De fait le début de saison du Brésilien semble donner raison à ceux qui étaient sceptiques. Ses premières sorties sont très moyennes. Mais la mise en marche de la machine collective catalane après le carton contre l’Atletico Madrid va mettre sur orbite le feu follet brésilien. Tactiquement le Brésilien trouve ses marques et arrive à incorporer son style débridé au système catalan. Comment un tel miracle ? La réponse en un mot : pressing. Contrairement à Séville qui avait davantage une approche basée sur la contre-attaque, le Barça de Guardiola revient aux fondamentaux du jeu blaugrana customisé par Cruyff où les attaquants sont les premiers défenseurs et où tout l’équipe doit jouer très haut. De fait personne ne compense vraiment les montées de Alves.
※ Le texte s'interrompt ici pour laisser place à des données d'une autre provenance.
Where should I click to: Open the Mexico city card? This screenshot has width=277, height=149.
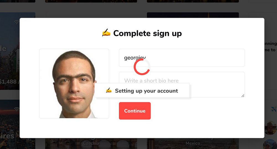click(x=193, y=143)

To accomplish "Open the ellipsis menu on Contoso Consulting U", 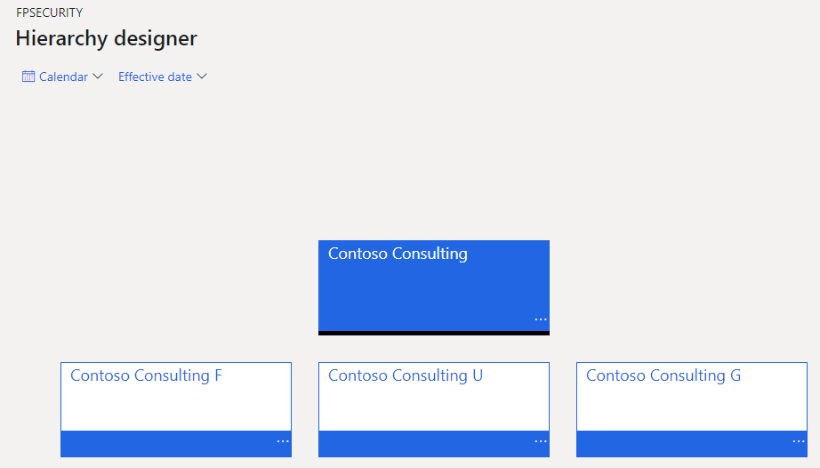I will click(x=540, y=441).
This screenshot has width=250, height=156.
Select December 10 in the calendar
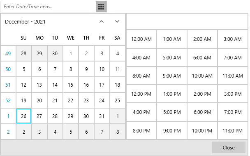[x=102, y=69]
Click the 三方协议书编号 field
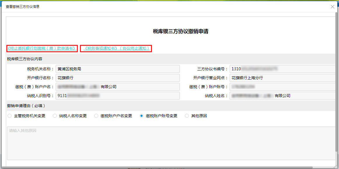Viewport: 339px width, 169px height. 282,69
Alves avec Messi contre Malaga

Certes le central droit se retrouve souvent arrière droit, mais c’est un classique du jeu estampillé Barça que de voir les deux centraux écartés au maximum en rasant les lignes de touches. On pourrait rajouter à cela le fait que l’arrière gauche se nomme Abidal, et qu’il est un central de formation, peu porté sur l’offensive. Mais la véritable clé de l’incorporation d’Alves au jeu catalan, c’est que pour que l’adversaire puisse exploiter un trou laissé par le Brésilien, encore faut-il qu’il puisse ressortir le ballon et trouver ses attaquants. Presser dès la perte, dès les abords de la surface adverse, permet ainsi à Alves de goûter à une grande liberté. De plus les montées incessantes de l’ex Sévillan obligent le milieu offensif ou l’ailier adverse à des efforts de replacement constants et peu gratifiants. Un vrai cauchemar.

Après Oleguer et Zambrotta, le Barça retrouve enfin un latéral à l’esprit offensif capable non seulement d’apporter le surnombre comme un Belletti mais également capable de faire le dernier geste que ce soit une passe, un centre ou un tir (5 buts et surtout 11 passes décisives !) chose que le buteur de Saint-Denis était incapable. Son entente avec Messi est diabolique, faisant du couloir droit catalan une arme terrifiante pour les défenses adverses. De plus Alves est un très bon défenseur au volume de jeu hors du commun et qui ne semble jamais connaître la fatigue malgré la multiplication des allers et retours. Certes il est limité dans les airs par sa petite taille et son frêle gabarit, et son placement est parfois laxiste, mais en duel il ne lâche rien. Tout ceci explique pourquoi il a été le joueur le plus utilisé avec Xavi.

Alves buteur contre Gijon

Après avoir suivi une progression très linéaire en terme de performances pour atteindre les sommets en novembre (6,67), et surtout en décembre (7,50) et janvier (7,42). Alves a connu une deuxième partie de saison moins brillante. Après le trou d’air collectif de février, le Brésilien ne relève pas vraiment la tête en mars. Son mois d’avril est bon mais loin de l’excellence affichée à l’hiver. Quant à son mois de mai, il est hélas marqué par son match catastrophique à Stamford Bridge (de loin son plus mauvais) et par sa suspension pour la finale à Rome.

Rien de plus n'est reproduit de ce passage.